On Thu, Sep 06, 2018 at 06:21:09AM -0400, Jamal Hadi Salim wrote:
> For networking patches, subject should be reflective of tree and
> subsystem. Example for this one:
> "[PATCH net 1/7]:net: sched: cls_u32: fix hnode refcounting"
> Also useful to have a cover letter summarizing the patchset
> in 0/7. Otherwise
>
> Acked-by: Jamal Hadi Salim <jhs@xxxxxxxxxxxx>
Argh... Unfortunately, there's this: in u32_delete() we have
if (root_ht) {
if (root_ht->refcnt > 1) {
*last = false;
goto ret;
}
if (root_ht->refcnt == 1) {
if (!ht_empty(root_ht)) {
*last = false;
goto ret;
}
}
}
and that would need to be updated. However, that logics is bloody odd
to start with. First of all, root_ht has come from
struct tc_u_hnode *root_ht = rtnl_dereference(tp->root);
and the only place where it's ever modified is
rcu_assign_pointer(tp->root, root_ht);
in u32_init(), where we'd bloody well checked that root_ht is non-NULL
(see
if (root_ht == NULL)
return -ENOBUFS;
upstream of that place) and where that assignment is inevitable on the
way to returning 0. No matter what, if tp has passed u32_init() it
will have non-NULL ->root, forever.
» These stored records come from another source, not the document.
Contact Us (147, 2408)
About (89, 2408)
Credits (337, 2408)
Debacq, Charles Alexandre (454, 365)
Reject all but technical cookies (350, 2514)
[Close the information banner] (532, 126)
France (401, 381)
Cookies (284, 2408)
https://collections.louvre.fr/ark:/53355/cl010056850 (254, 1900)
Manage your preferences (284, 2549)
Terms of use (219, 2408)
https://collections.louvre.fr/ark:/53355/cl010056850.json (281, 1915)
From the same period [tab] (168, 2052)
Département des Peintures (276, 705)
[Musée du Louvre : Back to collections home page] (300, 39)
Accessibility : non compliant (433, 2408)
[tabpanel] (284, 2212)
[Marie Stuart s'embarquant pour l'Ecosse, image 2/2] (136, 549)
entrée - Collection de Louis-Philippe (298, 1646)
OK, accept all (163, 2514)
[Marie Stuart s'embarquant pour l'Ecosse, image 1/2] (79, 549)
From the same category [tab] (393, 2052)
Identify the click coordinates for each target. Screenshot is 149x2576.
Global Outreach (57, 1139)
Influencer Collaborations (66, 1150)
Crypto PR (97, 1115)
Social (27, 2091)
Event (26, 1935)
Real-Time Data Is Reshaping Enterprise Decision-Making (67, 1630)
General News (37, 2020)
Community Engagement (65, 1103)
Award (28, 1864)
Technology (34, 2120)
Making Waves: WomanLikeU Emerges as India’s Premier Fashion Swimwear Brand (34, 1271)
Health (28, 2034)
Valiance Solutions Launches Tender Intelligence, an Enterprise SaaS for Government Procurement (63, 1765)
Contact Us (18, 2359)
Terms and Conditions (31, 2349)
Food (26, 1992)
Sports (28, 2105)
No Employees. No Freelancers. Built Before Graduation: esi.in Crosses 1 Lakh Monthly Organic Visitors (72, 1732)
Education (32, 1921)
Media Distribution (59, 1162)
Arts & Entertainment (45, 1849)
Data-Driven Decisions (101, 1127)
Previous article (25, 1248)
And there is no way for tcf_proto
to be seen outside of tcf_proto_create() without ->init() having returned
0 - it gets freed before anyone sees it.
So this 'if (root_ht)' can't be false. What's more, what the hell is the
whole thing checking? We are in u32_delete(). It's called (as ->delete())
from tfilter_del_notify(), which is called from tc_del_tfilter(). If we
return 0 with *last true, we follow up calling tcf_proto_destroy().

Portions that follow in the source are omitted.